_PROBLEMS AND TASKS_
1 – Using the Winter Storm Scale passage, decide whether each statement agrees with it. Answer yes or no for each and quote the deciding words. (a) The scale assigns a storm a categorical value from 0 to 5 inclusive. (b) Newspaper reports were used to measure the intrinsic disruption of each storm. (c) Storms going back to 1956 were also analyzed.
2 – Extract the wording of the Winter Storm Scale passage from "All winter storm" up to and including "to winter storms.".
3 – In the Winter Storm Scale passage, at which airport were the winter storm events categorized over the 15 cold seasons?

_SOURCE PASSAGE_
_ _ _ _ _ _ _
Adverse winter weather can disrupt society through power outages, impassible roads, school closings, and many other impacts. These societal impacts, which we refer to as realized societal disruption, are a function of 1) the susceptibility to winter weather of a particular society, and 2) the intrinsic disruption caused by the meteorological conditions associated with winter storms. We have devised a Winter Storm Scale (WSS) to categorize the intrinsic disruption using surface weather observations from the East Coast of the United States, which can be used in both historical and forecasting contexts. The scale uses sustained winds, wind gusts, snowfall and icing accumulations, and visibility to arrive at a categorical value between 0 and 5 inclusive that measures a storm's intrinsic disruption at a given location. The fact that a particular storm's WSS value will vary with location allows for the intrinsic disruption of a storm to be compared spatially and can facilitate the creation of an intrinsic disruption climatology for surface stations reporting the necessary variables.

All winter storm events observed at Newark Liberty International Airport (KEWR) over the 15 cold seasons from 19951996 to 20092010 are categorized using the WSS, and newspaper reports are used to measure the realized disruption each storm produced. By focusing on one location, the variability in the susceptibility factor is reduced, and the relationship between the intrinsic disruption as measured by the WSS and the realized disruption can be quantified. Additional storms going back to 1956 are also analyzed to provide a larger sample of higher-end events, and the storm of 10 February 2010 is analyzed at multiple locations to demonstrate how the scale can be used to infer societal susceptibility to winter storms.
_ _ _ _ _ _ _
_INFORMATION SUPPLIED_

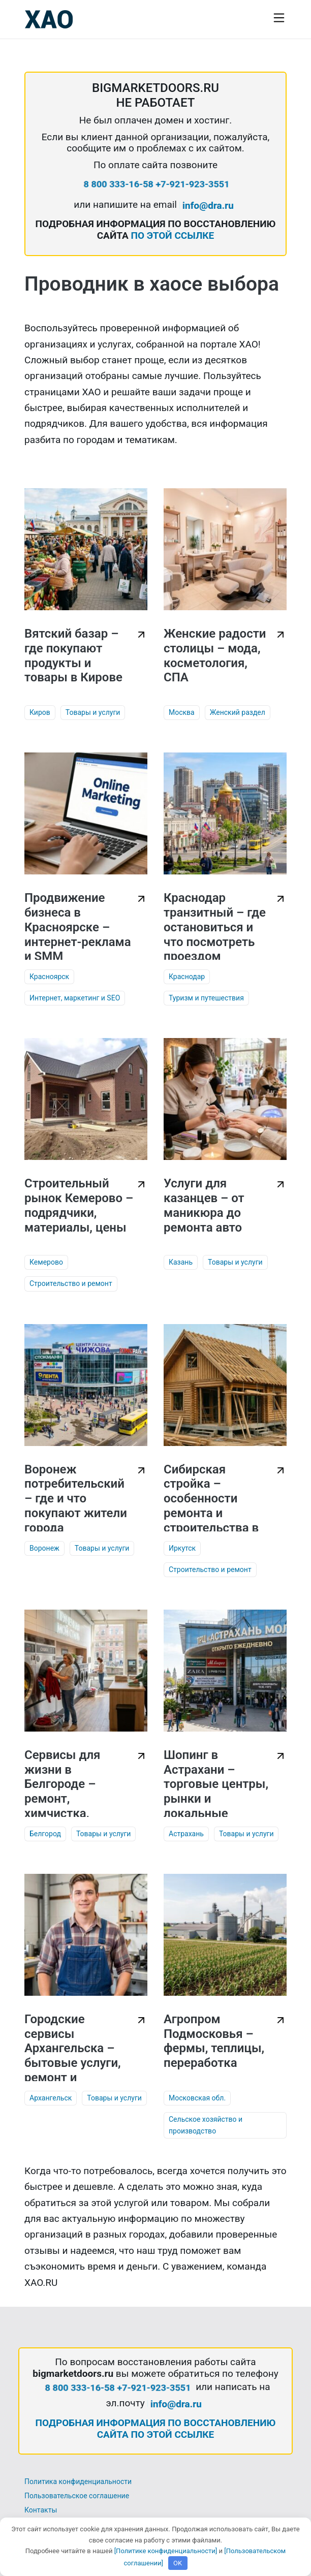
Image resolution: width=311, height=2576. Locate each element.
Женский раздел (237, 712)
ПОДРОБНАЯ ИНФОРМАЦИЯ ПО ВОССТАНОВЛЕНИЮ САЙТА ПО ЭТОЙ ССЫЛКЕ (156, 2428)
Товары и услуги (93, 712)
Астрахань (186, 1834)
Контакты (40, 2510)
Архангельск (50, 2098)
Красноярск (49, 976)
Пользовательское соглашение (76, 2496)
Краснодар (187, 976)
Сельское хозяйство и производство (205, 2125)
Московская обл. (197, 2098)
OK (177, 2563)
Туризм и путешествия (206, 998)
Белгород (45, 1834)
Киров (39, 712)
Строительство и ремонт (70, 1283)
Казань (181, 1262)
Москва (182, 712)
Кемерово (46, 1262)
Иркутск (182, 1548)
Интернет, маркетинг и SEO (74, 998)
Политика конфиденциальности (78, 2481)
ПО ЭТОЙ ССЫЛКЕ (172, 235)
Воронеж (44, 1548)
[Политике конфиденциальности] (165, 2551)
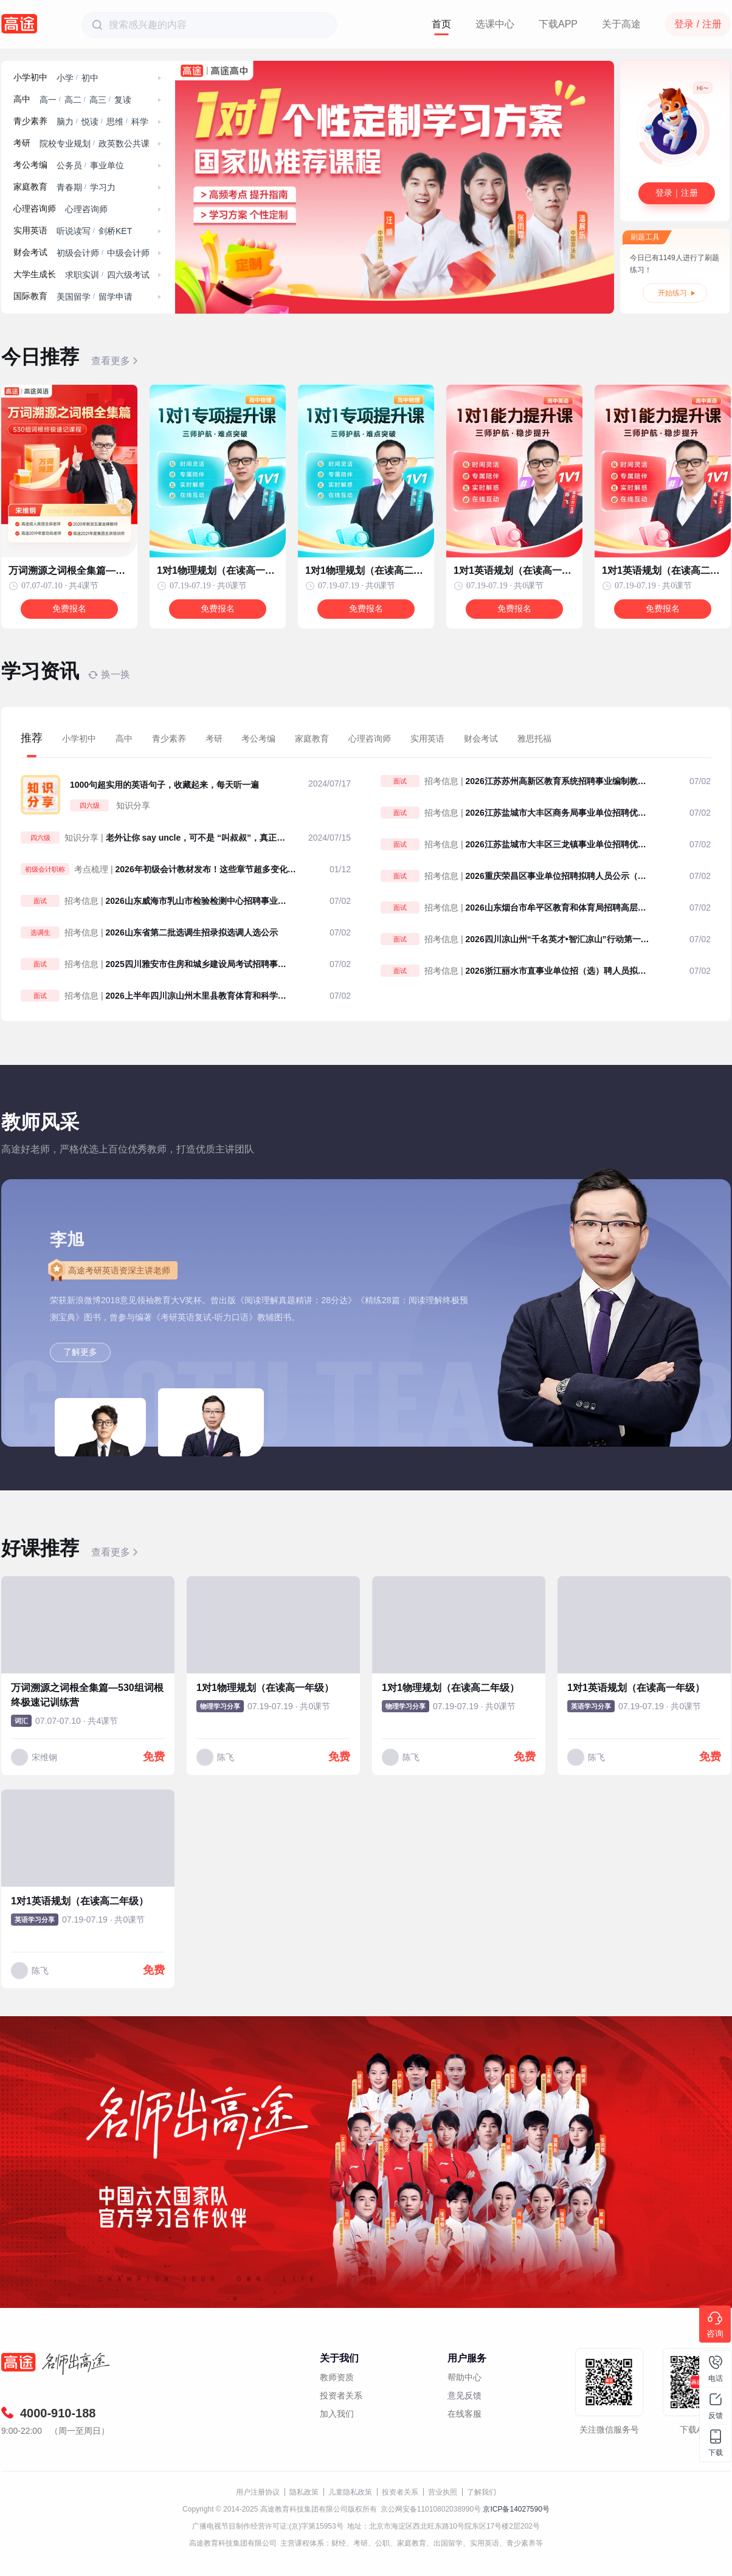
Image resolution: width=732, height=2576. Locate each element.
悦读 (89, 121)
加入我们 (337, 2414)
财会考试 (30, 252)
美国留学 (74, 296)
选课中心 (494, 24)
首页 (441, 24)
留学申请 (115, 296)
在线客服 (464, 2414)
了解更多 (80, 1352)
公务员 (69, 165)
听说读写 (74, 231)
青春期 (69, 187)
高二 (72, 100)
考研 (21, 143)
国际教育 (30, 296)
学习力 (103, 187)
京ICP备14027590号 (516, 2509)
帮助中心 (464, 2377)
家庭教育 (30, 186)
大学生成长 (34, 274)
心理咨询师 (34, 208)
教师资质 (337, 2377)
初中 (89, 78)
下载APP (558, 24)
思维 (114, 121)
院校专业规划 (65, 143)
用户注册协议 (258, 2492)
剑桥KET (115, 231)
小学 (65, 78)
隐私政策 (304, 2492)
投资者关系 (341, 2395)
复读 (122, 100)
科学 (139, 121)
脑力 (65, 121)
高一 (48, 100)
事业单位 (107, 165)
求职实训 (82, 275)
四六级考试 (128, 275)
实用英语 (30, 230)
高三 (97, 100)
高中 (21, 99)
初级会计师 (78, 253)
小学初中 (30, 77)
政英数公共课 (124, 143)
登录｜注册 (676, 193)
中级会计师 (128, 253)
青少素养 (30, 121)
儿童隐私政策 (350, 2492)
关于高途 (621, 24)
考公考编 (30, 165)
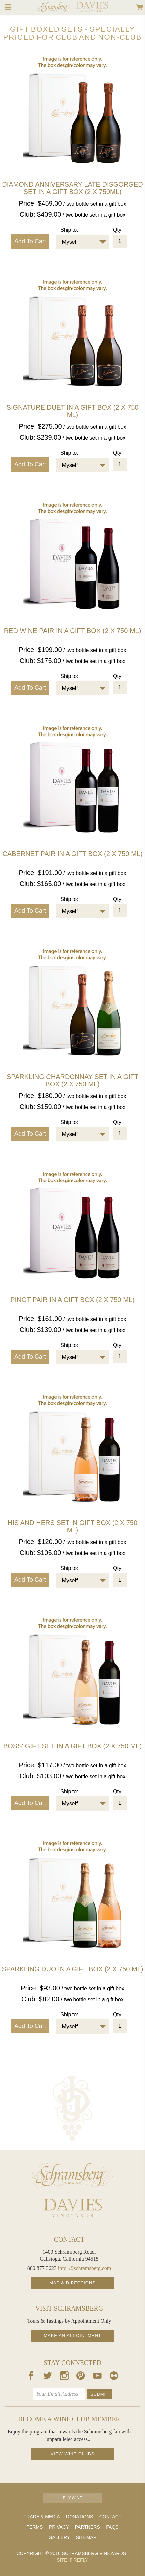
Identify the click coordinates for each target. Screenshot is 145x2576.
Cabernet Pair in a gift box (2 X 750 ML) (72, 853)
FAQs (112, 2527)
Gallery (59, 2537)
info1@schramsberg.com (84, 2268)
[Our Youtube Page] (97, 2377)
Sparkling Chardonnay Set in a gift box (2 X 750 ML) (72, 1080)
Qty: (118, 230)
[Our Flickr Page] (114, 2377)
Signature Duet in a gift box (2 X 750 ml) (73, 411)
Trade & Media (42, 2516)
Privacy (59, 2527)
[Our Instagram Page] (64, 2377)
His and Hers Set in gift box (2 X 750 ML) (73, 1526)
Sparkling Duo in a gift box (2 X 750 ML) (72, 1969)
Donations (79, 2516)
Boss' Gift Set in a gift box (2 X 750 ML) (72, 1746)
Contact (110, 2516)
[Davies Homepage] (72, 2208)
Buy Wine (72, 2498)
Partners (87, 2527)
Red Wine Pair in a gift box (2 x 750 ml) (72, 630)
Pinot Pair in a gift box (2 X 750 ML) (72, 1299)
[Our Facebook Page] (31, 2377)
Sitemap (86, 2537)
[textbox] (78, 242)
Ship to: (69, 230)
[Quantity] (120, 241)
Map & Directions (72, 2282)
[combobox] (82, 242)
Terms (34, 2527)
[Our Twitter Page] (47, 2377)
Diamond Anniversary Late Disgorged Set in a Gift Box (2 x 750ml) (72, 188)
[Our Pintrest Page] (80, 2377)
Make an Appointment (72, 2335)
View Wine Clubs (73, 2453)
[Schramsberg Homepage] (72, 2175)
_ _ _ _ _ _ _
_ANSWERS IN ORDER_
1 –
(a) Yes: "a categorical value between 0 and 5 inclusive"
(b) No: "newspaper reports are used to measure the realized disruption each storm produced"
(c) Yes: "Additional storms going back to 1956 are also analyzed"

2 –
All winter storm events observed at Newark Liberty International Airport (KEWR) over the 15 cold seasons from 19951996 to 20092010 are categorized using the WSS, and newspaper reports are used to measure the realized disruption each storm produced. By focusing on one location, the variability in the susceptibility factor is reduced, and the relationship between the intrinsic disruption as measured by the WSS and the realized disruption can be quantified. Additional storms going back to 1956 are also analyzed to provide a larger sample of higher-end events, and the storm of 10 February 2010 is analyzed at multiple locations to demonstrate how the scale can be used to infer societal susceptibility to winter storms.

3 – Newark Liberty International Airport (KEWR).